Impacto a largo plazo Cómo evolucionó a partir de ahí
- Una cultura de colaboración más consciente Con reglas claras, escritas y comunicadas a todos, la gente se lo pensaba dos veces antes de crear otro equipo o compartir un archivo fuera de la empresa. El entorno se ordenó porque cambió el comportamiento, no porque se retirara el acceso.
- La IT pasó de reactiva a proactiva La gobernanza del día a día funciona sola, así que el equipo dedica su tiempo a lo que hace avanzar a la empresa en lugar de recoger tras el entorno.
- Escala con el negocio A medida que la empresa crece, sus políticas y prácticas se adaptan con ella, de modo que el entorno de Microsoft 365 sigue el ritmo en lugar de reconstruirse.
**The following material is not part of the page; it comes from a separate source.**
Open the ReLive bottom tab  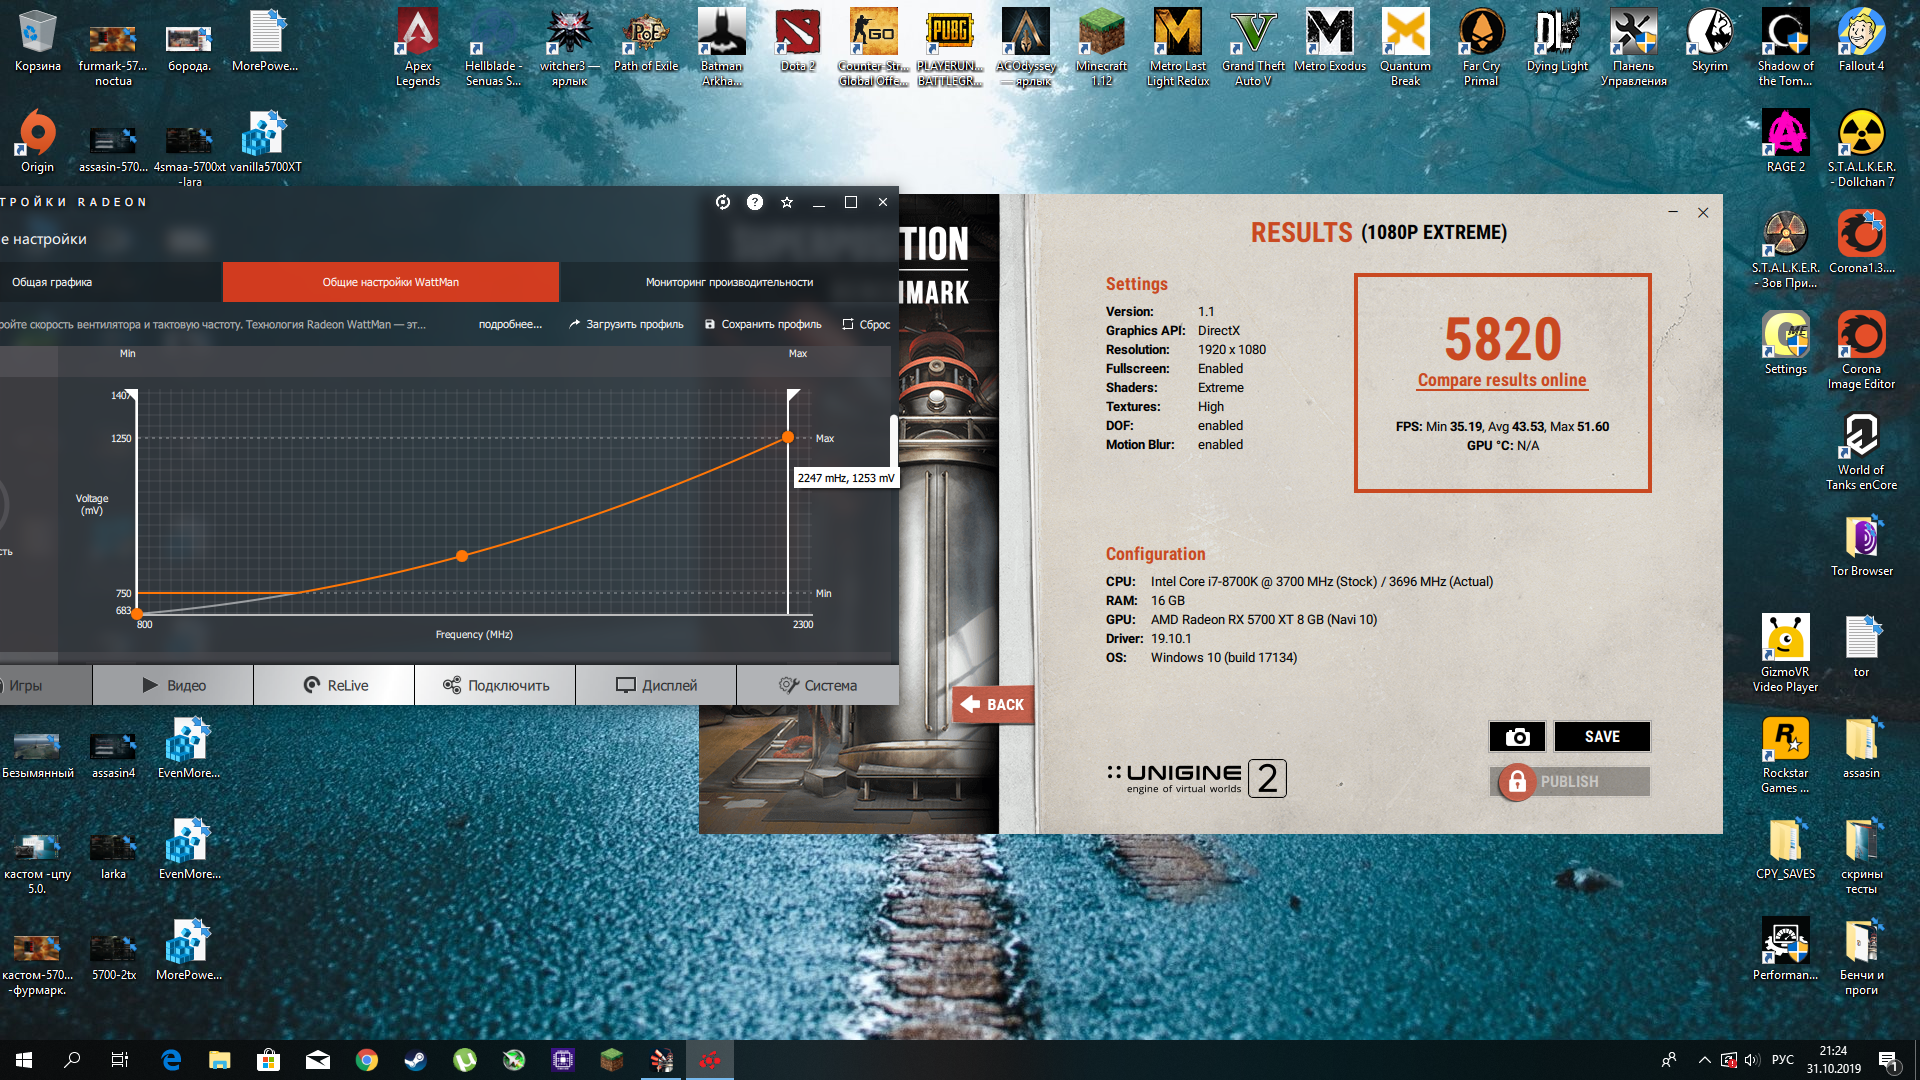point(334,685)
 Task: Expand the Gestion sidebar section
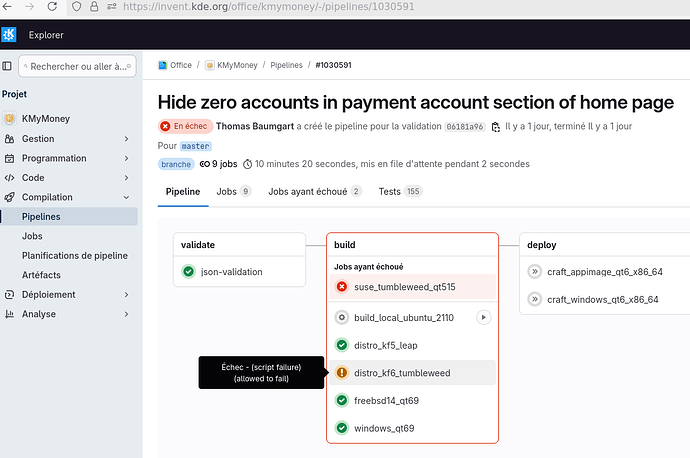pos(126,139)

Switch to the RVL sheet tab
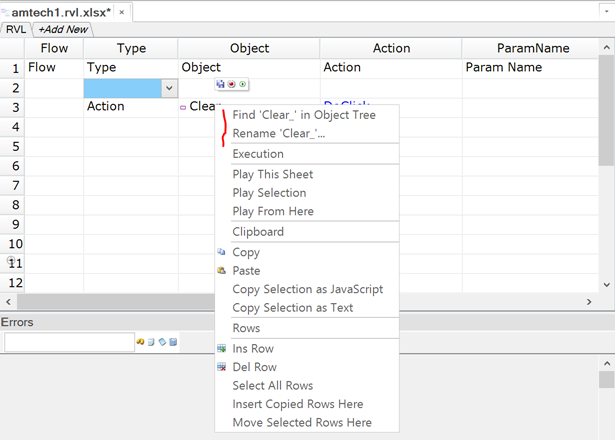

- Autoservicio, con barreras de protección Las barreras de protección hicieron seguro devolver a la gente más libertad para crear y gestionar sus propios espacios de colaboración. La satisfacción y la adopción de las herramientas de Microsoft 365 aumentaron ambas.
En conclusión Control y autoservicio en un mismo entorno
La empresa conservó el Microsoft 365 de autoservicio que quería construir y ganó el control para operarlo de forma segura. La proliferación está gestionada, el uso compartido externo está abierto y vigilado, y el cumplimiento forma parte de las operaciones diarias en lugar de llegar como una carrera periódica. El equipo de IT dedica su tiempo a lo que viene después.